La crisis del laboratorio neoliberal era total. El sistema previsional, uno de sus puntales, se modificó. El Congreso aprobó el retiro del 10 por ciento de los fondos de pensiones ahorrados bajo el sistema de jubilación privada, pieza central del esquema nacido en los ‘80. Para entonces, la valentonada de Piñera, que afirmó apenas comenzado el estallido que Chile estaba “en guerra contra un enemigo poderoso, que no respeta nada y está dispuesto a usar la violencia y la delincuencia sin ningún límite”, solo demostraba la impotencia de la clase gobernante.
Ni el Ejército ni el estado de emergencia pudieron lo que el 10 de septiembre de 1980, cuando la actividad política estaba prohibida, los partidos eran ilegales, había decenas de miles de detenidos y los desaparecidos obraban como una ominosa advertencia.
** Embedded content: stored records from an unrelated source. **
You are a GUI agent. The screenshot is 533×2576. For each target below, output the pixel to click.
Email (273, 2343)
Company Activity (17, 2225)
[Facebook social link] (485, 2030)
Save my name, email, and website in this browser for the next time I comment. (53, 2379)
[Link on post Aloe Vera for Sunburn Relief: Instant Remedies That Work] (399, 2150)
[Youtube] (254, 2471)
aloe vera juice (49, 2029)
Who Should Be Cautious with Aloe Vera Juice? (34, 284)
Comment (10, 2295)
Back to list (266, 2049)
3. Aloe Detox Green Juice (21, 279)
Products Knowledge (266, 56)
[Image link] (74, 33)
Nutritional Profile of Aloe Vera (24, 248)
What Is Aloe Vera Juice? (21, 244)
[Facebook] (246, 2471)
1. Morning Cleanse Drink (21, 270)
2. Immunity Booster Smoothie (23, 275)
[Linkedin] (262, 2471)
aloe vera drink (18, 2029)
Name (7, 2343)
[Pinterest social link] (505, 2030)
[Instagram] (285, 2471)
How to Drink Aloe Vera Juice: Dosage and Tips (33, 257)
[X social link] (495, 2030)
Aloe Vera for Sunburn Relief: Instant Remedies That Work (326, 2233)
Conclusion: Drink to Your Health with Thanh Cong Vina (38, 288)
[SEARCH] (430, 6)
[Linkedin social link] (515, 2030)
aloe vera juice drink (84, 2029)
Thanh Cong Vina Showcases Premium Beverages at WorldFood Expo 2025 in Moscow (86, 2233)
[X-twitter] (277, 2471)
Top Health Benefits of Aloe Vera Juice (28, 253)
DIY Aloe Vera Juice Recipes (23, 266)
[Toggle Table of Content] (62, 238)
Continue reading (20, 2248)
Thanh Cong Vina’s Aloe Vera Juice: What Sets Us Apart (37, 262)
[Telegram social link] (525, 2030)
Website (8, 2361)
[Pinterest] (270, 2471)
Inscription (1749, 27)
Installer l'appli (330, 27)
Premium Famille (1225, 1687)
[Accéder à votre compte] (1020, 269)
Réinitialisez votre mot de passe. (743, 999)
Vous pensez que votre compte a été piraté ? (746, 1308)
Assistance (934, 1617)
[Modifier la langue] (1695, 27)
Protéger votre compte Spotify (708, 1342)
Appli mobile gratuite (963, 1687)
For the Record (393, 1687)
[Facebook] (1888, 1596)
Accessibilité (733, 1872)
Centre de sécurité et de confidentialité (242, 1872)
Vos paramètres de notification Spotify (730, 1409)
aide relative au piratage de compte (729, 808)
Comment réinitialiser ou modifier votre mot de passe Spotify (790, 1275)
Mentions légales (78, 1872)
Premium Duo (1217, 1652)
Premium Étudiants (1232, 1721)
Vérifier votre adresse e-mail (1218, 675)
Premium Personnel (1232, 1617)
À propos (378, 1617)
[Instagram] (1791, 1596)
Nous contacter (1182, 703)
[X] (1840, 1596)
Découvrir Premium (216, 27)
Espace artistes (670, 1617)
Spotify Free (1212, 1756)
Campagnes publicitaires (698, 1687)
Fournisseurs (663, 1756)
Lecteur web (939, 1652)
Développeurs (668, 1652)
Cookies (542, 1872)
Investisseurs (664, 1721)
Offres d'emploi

Ese día, el pinochetismo anunciaba que la reforma ideada por Jaime Guzmán para encarcelar a la democracia se había impuesto con el 67 por ciento de los votos. No hubo registros. Tampoco controles. No en vano, los manifestantes le recordaron a Piñera: “No son treinta pesos, son treinta años”.
Los riesgos de la oportunidad
El 19 de octubre, la multitud de más de un millón de chilenos que inundó el centro de Santiago, la más grande de la historia reciente del país, reorientó las prioridades políticas de la élite. Un mes después, la dirigencia alcanzó el denominado Acuerdo Por la Paz Social y la Nueva Constitución; el que trazó el proceso actual y que finalizará en 2022 con el plebiscito de participación obligatoria.
El resultado del domingo sepultó la posibilidad de una Convención Mixta Constitucional integrada en partes iguales por legisladores en ejercicio y ciudadanos elegidos para esa instancia. Se trata, sin duda, de un dato central que afecta a todas las fuerzas mayoritarias con representación en el Congreso. Una oportunidad que, sin embargo, no despeja los riesgos.
¿Y si el constitucionalismo chileno cometiera el error de modernizarse como lo hizo el constitucionalismo latinoamericano de comienzos del Siglo XX? La respuesta es obvia: caería en la trampa de los sectores de poder tradicionales, que históricamente prefirieron hacer concesiones a las demandas sociales como forma de preservar el poder real. “Los derechos como sobornos”, dice Gargarella. Nada nuevo. La historia demuestra que cuando las mayorías ganan las calles, los poderosos ofrecen derechos para preservar inalterados sus poderes.
La oportunidad, sin embargo, está a la mano. Esta vez no será como cuando la reforma constitucional de 1925, la que reemplazo el pinochetismo, con la que gobernó Allende y que gestó – para reparar la pionera y autoritaria de 1833 – una comisión designada por el entonces presidente Arturo Alessandri. En esta ocasión, la decisión estará en manos de la sociedad. El resultado del plebiscito, aunque contundente, tensionará las principales demandas de la sociedad. Una, de origen conservador, ligada al pinochetismo residual, pero que también expresa a los sectores reformistas acomodados, apuesta a canalizar el descontento social. La otra, la que levanta la necesidad de un nuevo orden político y social y que expresa el enorme malestar de la mayoría de los chilenos contra una democracia empobrecida y resquebrajada en lo económico.
Por lo pronto, como hace un año atrás, pero esta vez para festejar, una nueva manifestación concentró decenas de miles de personas en la Plaza Italia de Santiago, la también llamada Plaza Baquedano que la revuelta popular y la emergencia de una multitud de nuevos actores rebautizó Plaza de la dignidad.